Source material:
[Start of Attachment]
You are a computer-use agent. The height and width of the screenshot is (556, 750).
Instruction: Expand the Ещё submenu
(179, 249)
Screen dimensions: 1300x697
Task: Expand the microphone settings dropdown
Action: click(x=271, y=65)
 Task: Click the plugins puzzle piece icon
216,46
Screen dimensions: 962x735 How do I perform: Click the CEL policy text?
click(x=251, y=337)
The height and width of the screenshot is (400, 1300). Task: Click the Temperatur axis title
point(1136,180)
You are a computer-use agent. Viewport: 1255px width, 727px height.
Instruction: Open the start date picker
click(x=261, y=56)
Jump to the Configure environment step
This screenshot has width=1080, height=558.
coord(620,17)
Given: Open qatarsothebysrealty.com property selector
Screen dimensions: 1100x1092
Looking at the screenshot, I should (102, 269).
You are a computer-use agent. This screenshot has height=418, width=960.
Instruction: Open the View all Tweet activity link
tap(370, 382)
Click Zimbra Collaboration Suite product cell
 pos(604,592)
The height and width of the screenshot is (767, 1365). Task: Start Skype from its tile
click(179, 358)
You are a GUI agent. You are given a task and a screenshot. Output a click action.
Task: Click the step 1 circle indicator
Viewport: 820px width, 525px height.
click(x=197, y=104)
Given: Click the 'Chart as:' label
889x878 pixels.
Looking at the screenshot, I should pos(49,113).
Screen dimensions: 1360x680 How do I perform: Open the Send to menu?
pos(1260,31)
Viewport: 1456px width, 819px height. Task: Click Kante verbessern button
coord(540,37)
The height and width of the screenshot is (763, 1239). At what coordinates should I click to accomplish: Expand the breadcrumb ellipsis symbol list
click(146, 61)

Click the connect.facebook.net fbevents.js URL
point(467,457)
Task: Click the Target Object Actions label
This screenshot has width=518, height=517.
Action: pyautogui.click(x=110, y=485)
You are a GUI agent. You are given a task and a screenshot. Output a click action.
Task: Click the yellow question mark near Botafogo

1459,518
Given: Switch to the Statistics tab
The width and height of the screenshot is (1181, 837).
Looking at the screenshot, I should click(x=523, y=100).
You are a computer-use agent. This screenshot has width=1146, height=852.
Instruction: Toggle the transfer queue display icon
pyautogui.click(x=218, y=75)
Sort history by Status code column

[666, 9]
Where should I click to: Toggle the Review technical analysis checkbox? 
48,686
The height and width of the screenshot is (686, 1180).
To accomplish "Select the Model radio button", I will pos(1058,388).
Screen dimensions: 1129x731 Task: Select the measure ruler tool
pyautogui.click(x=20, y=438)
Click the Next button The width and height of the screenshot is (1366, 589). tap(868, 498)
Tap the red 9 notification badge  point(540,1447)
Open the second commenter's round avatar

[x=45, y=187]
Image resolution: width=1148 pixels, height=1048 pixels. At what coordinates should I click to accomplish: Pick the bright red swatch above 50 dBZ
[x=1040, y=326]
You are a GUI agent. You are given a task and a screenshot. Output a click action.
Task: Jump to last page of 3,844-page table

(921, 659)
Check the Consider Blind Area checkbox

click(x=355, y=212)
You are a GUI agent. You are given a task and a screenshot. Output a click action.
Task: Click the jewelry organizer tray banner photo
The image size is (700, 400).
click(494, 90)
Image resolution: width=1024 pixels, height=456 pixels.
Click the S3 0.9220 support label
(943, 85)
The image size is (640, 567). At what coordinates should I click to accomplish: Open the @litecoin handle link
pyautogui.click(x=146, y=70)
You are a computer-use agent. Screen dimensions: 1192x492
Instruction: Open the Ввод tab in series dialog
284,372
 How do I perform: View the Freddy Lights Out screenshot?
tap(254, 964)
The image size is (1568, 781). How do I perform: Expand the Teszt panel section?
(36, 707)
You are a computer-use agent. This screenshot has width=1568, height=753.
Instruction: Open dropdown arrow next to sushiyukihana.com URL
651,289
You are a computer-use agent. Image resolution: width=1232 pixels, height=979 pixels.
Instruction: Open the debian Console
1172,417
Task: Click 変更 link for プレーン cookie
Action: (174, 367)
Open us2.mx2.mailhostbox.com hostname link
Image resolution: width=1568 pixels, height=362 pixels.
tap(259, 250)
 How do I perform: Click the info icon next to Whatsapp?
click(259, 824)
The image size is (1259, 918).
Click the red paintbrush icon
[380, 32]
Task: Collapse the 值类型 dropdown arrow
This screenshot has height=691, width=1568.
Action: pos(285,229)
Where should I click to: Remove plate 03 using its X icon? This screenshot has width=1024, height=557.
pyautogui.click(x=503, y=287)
[End of Attachment]
Work to be completed: Whatever appears in the data above should be set down again exactly.

Output:
You are a computer-use agent. The height and width of the screenshot is (556, 750).
Instruction: Expand the Ещё submenu
(179, 249)
Screen dimensions: 1300x697
Task: Expand the microphone settings dropdown
Action: click(x=271, y=65)
 Task: Click the plugins puzzle piece icon
216,46
Screen dimensions: 962x735 How do I perform: Click the CEL policy text?
click(x=251, y=337)
The height and width of the screenshot is (400, 1300). Task: Click the Temperatur axis title
point(1136,180)
You are a computer-use agent. Viewport: 1255px width, 727px height.
Instruction: Open the start date picker
click(x=261, y=56)
Jump to the Configure environment step
This screenshot has width=1080, height=558.
coord(620,17)
Given: Open qatarsothebysrealty.com property selector
Screen dimensions: 1100x1092
Looking at the screenshot, I should (102, 269).
You are a computer-use agent. This screenshot has height=418, width=960.
Instruction: Open the View all Tweet activity link
tap(370, 382)
Click Zimbra Collaboration Suite product cell
 pos(604,592)
The height and width of the screenshot is (767, 1365). Task: Start Skype from its tile
click(179, 358)
You are a GUI agent. You are given a task and a screenshot. Output a click action.
Task: Click the step 1 circle indicator
Viewport: 820px width, 525px height.
click(x=197, y=104)
Given: Click the 'Chart as:' label
889x878 pixels.
Looking at the screenshot, I should pos(49,113).
Screen dimensions: 1360x680 How do I perform: Open the Send to menu?
pos(1260,31)
Viewport: 1456px width, 819px height. Task: Click Kante verbessern button
coord(540,37)
The height and width of the screenshot is (763, 1239). At what coordinates should I click to accomplish: Expand the breadcrumb ellipsis symbol list
click(146, 61)

Click the connect.facebook.net fbevents.js URL
point(467,457)
Task: Click the Target Object Actions label
This screenshot has width=518, height=517.
Action: pyautogui.click(x=110, y=485)
You are a GUI agent. You are given a task and a screenshot. Output a click action.
Task: Click the yellow question mark near Botafogo

1459,518
Given: Switch to the Statistics tab
The width and height of the screenshot is (1181, 837).
Looking at the screenshot, I should click(x=523, y=100).
You are a computer-use agent. This screenshot has width=1146, height=852.
Instruction: Toggle the transfer queue display icon
pyautogui.click(x=218, y=75)
Sort history by Status code column

[666, 9]
Where should I click to: Toggle the Review technical analysis checkbox? 
48,686
The height and width of the screenshot is (686, 1180).
To accomplish "Select the Model radio button", I will pos(1058,388).
Screen dimensions: 1129x731 Task: Select the measure ruler tool
pyautogui.click(x=20, y=438)
Click the Next button The width and height of the screenshot is (1366, 589). tap(868, 498)
Tap the red 9 notification badge  point(540,1447)
Open the second commenter's round avatar

[x=45, y=187]
Image resolution: width=1148 pixels, height=1048 pixels. At what coordinates should I click to accomplish: Pick the bright red swatch above 50 dBZ
[x=1040, y=326]
You are a GUI agent. You are given a task and a screenshot. Output a click action.
Task: Jump to last page of 3,844-page table

(921, 659)
Check the Consider Blind Area checkbox

click(x=355, y=212)
You are a GUI agent. You are given a task and a screenshot. Output a click action.
Task: Click the jewelry organizer tray banner photo
The image size is (700, 400).
click(494, 90)
Image resolution: width=1024 pixels, height=456 pixels.
Click the S3 0.9220 support label
(943, 85)
The image size is (640, 567). At what coordinates should I click to accomplish: Open the @litecoin handle link
pyautogui.click(x=146, y=70)
You are a computer-use agent. Screen dimensions: 1192x492
Instruction: Open the Ввод tab in series dialog
284,372
 How do I perform: View the Freddy Lights Out screenshot?
tap(254, 964)
The image size is (1568, 781). How do I perform: Expand the Teszt panel section?
(36, 707)
You are a computer-use agent. This screenshot has width=1568, height=753.
Instruction: Open dropdown arrow next to sushiyukihana.com URL
651,289
You are a computer-use agent. Image resolution: width=1232 pixels, height=979 pixels.
Instruction: Open the debian Console
1172,417
Task: Click 変更 link for プレーン cookie
Action: (174, 367)
Open us2.mx2.mailhostbox.com hostname link
Image resolution: width=1568 pixels, height=362 pixels.
tap(259, 250)
 How do I perform: Click the info icon next to Whatsapp?
click(259, 824)
The image size is (1259, 918).
Click the red paintbrush icon
[380, 32]
Task: Collapse the 值类型 dropdown arrow
This screenshot has height=691, width=1568.
Action: pos(285,229)
Where should I click to: Remove plate 03 using its X icon? This screenshot has width=1024, height=557.
pyautogui.click(x=503, y=287)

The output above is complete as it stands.